Ol sebepten rızâ, beşerin kabule dönük en yüce mertebesini teşkil eder. Hatta Şinâsî’nin dediği üzere rızâ-yı kabâhat dahi ayn-ı kabahattır! Bu böyle biline…

Rızâyı hakikat alanı dairesinde beşeriyet için en kıymetli kılansa hiç şüphesiz din ve tasavvuftur. Din ve tasavvufta ise doğrudan kulluğumuza bağlı olarak bunun iki veçhesi mevcuttur. İlki ve esasında en kıymetlisi, Cenab-ı Allah’ın kulun hâli ve yaptıkları karşısında duyduğu hoşnutluktur. Bu yüzden biz kullara düşen asıl vazife Süleyman Çelebi hazretleri dilince, “Cehd edip anın rızâsın kıl talep”ten geçer.

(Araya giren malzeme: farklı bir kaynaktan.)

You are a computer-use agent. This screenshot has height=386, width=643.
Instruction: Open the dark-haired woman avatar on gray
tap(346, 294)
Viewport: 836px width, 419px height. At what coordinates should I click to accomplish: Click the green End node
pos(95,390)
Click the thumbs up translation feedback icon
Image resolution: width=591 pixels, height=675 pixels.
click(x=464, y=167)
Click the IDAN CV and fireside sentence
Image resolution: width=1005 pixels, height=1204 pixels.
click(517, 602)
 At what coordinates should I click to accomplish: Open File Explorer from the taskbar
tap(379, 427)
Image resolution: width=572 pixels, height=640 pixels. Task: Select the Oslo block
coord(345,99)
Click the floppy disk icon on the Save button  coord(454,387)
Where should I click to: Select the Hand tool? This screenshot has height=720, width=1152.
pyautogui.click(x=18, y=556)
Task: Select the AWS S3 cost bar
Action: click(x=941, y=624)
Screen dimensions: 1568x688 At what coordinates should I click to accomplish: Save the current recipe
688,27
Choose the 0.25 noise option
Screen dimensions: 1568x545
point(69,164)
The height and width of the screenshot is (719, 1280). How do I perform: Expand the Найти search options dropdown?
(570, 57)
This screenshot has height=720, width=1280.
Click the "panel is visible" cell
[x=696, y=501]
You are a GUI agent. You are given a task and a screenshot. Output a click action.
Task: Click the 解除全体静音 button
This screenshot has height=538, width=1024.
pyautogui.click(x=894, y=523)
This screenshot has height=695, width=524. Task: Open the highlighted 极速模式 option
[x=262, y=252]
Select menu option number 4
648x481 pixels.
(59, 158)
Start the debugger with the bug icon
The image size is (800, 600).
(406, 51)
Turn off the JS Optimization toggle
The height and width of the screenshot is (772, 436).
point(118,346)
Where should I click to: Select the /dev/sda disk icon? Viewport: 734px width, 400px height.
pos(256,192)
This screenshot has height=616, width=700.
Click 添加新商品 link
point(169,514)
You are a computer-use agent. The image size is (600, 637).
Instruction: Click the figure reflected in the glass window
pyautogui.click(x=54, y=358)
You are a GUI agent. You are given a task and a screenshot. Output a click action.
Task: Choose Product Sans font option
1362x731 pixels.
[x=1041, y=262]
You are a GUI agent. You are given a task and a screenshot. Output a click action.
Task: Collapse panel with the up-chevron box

Kuşeyrî Risâlesi’nde belirtildiği üzere, bu sayede “Hak Taâlâ buyurur: Evim (olan cennet)e rızam sâyesinde girdiniz. Ben size ikramda bulunacağım, şimdi bunun zamânıdır.” Ken’an Rifâî hazretlerinin dile getirdiği üzere, “Allah rızâsı için mü’min kardeşine hizmet eden kimse Allah’ın himâyesindedir.” Herhalde bu hâl, rızâ makamının Cenab-ı Hakk’ın katındaki ehemmiyetinin yüceliği hususunda bizde ufacık bir şüphe dahi bırakmaz.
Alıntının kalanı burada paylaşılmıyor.